The EM Algorithm Part 2: Censored Linear Regression

Introduction

This is a follow up to part 1 [1] in which we went through the theory required for the Expectation-Maximisation algorithm and applied it to fit a gaussian mixture model.

In part 2 we’ll use the EM algorithm on a different class of problem. Here, we’ll look at the problem of linear regression with ‘censored’ data. Data censoring is a type of missing data problem where the dependent variable of a data point is unobserved. A macabre, but common, example of data censoring occurs in studies of medical trials.

Say we were studying the effect of an experimental drug on an incurable deadly disease.
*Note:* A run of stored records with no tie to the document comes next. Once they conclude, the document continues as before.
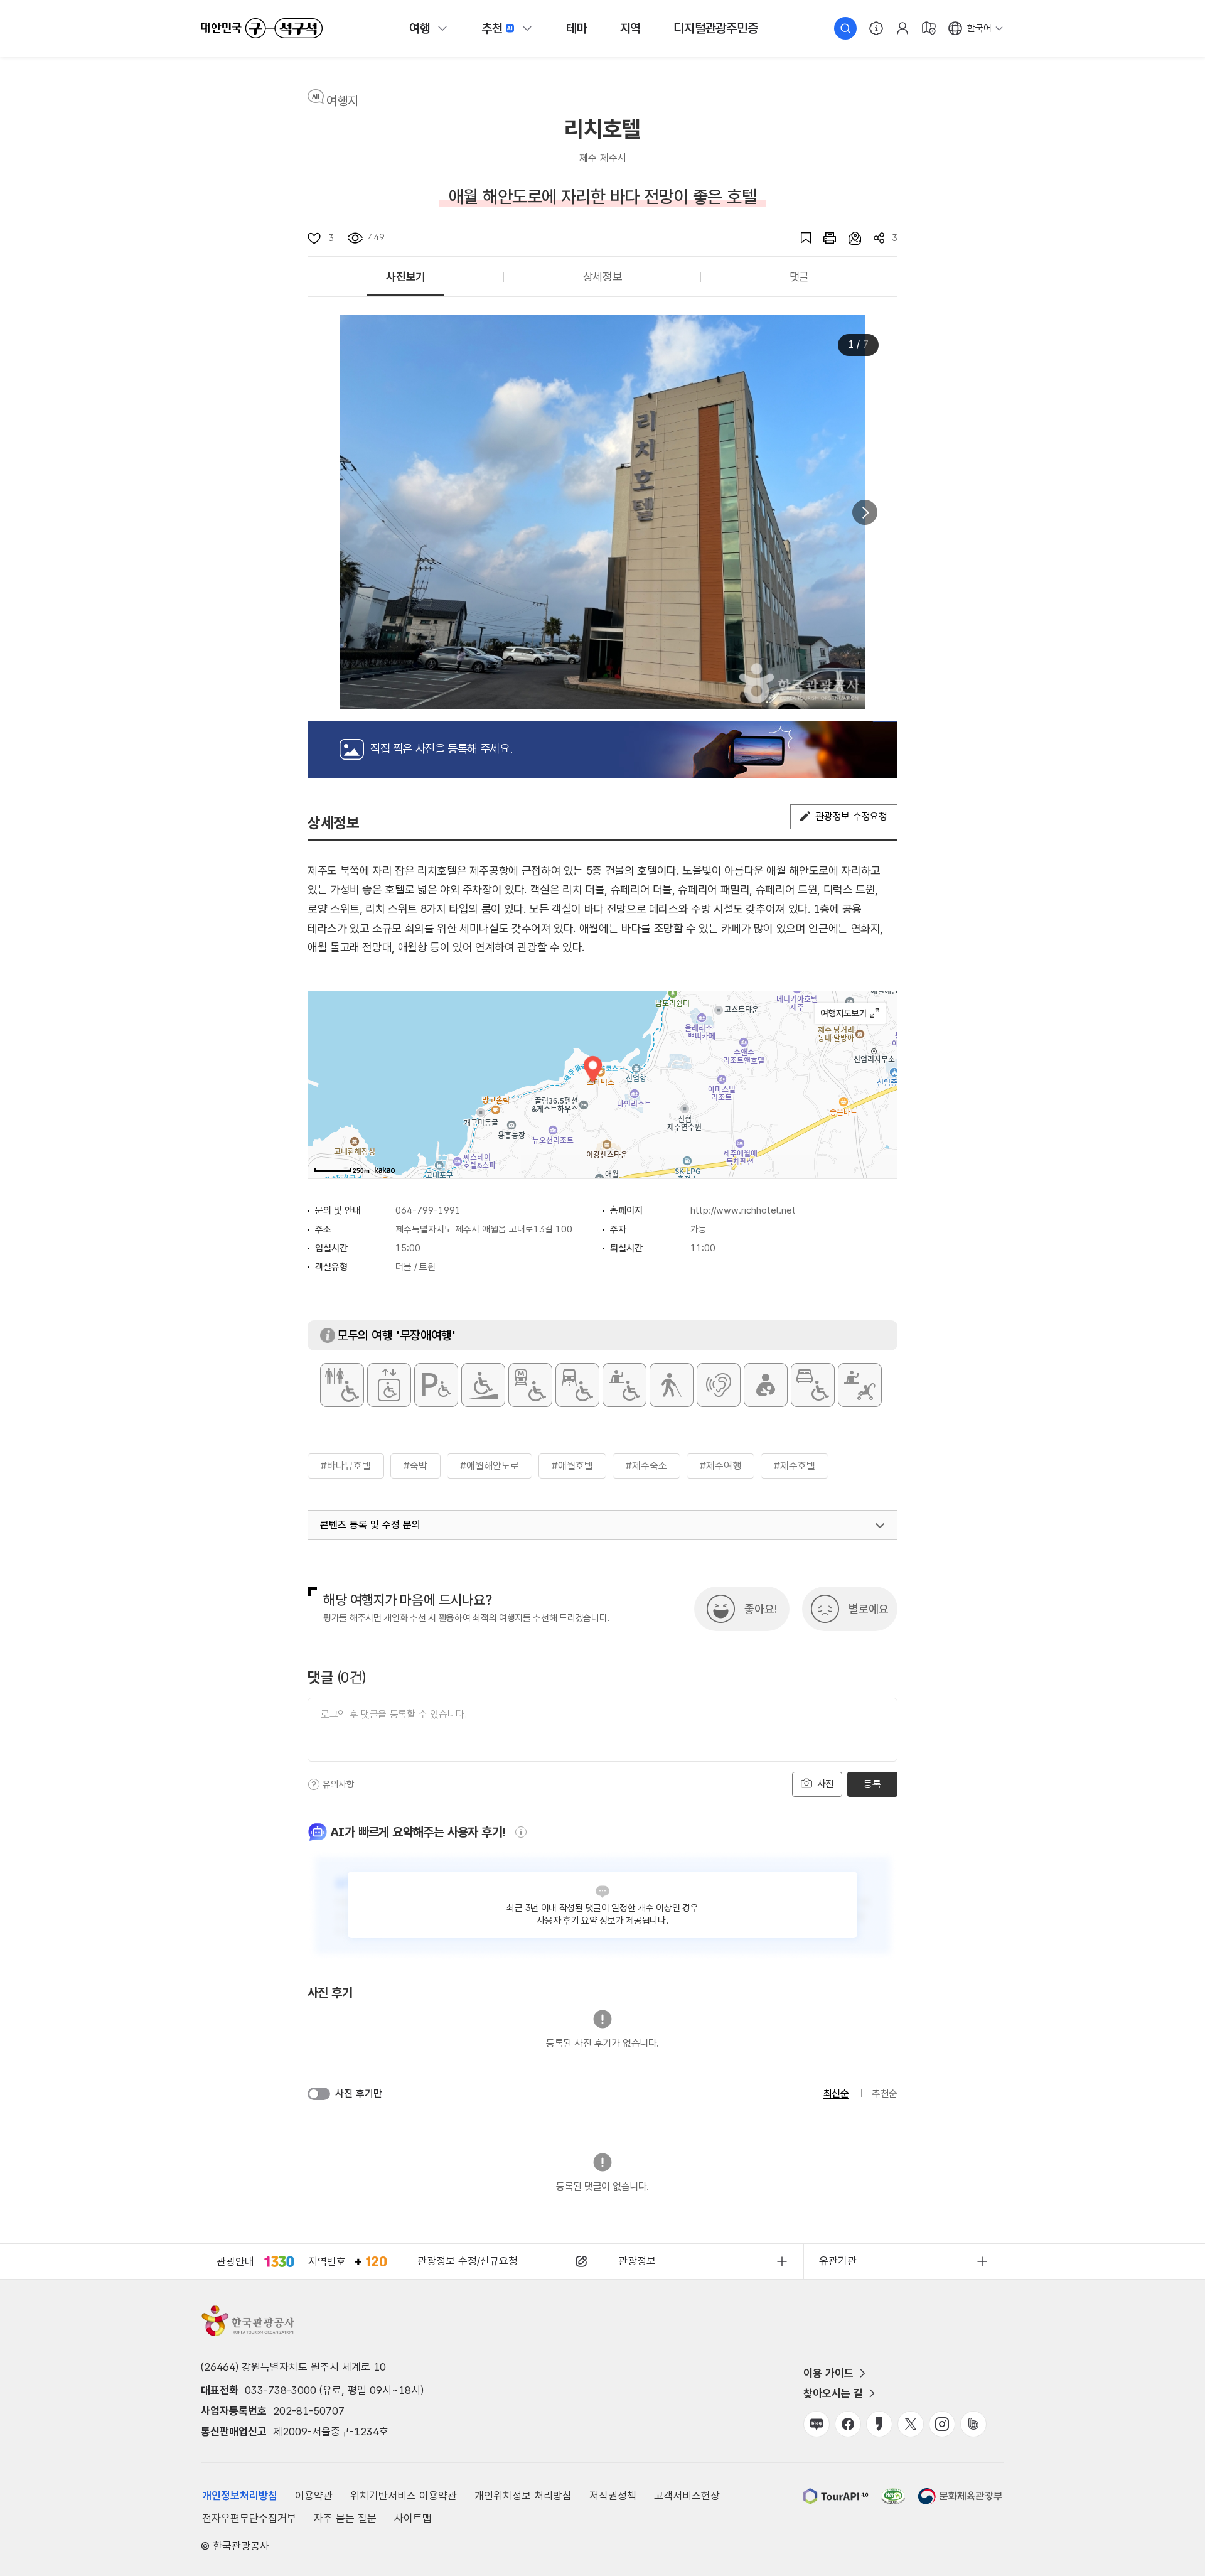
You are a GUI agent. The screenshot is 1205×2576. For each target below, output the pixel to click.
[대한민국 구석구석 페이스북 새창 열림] (848, 2424)
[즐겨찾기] (799, 238)
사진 (824, 1784)
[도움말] (314, 1784)
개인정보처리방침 (239, 2495)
We would probably assign patients a unique identifier, record whether they were taking a placebo or the real experimental drug and then wait to observe the time taken for the disease to kill them. The problem is that our trial can’t go on indefinitely while we wait for everyone in the trial to die - and so it’s likely that a proportion of patients will survive longer than our trial lasts and therefore we will never get a full observation of that data point. We could choose to just not include such patients in our study, but then we are throwing away the information that they survived.

So then, the question is how can we best include censored data.

I recommend the following text books on this subject [2] [3] [4] [5].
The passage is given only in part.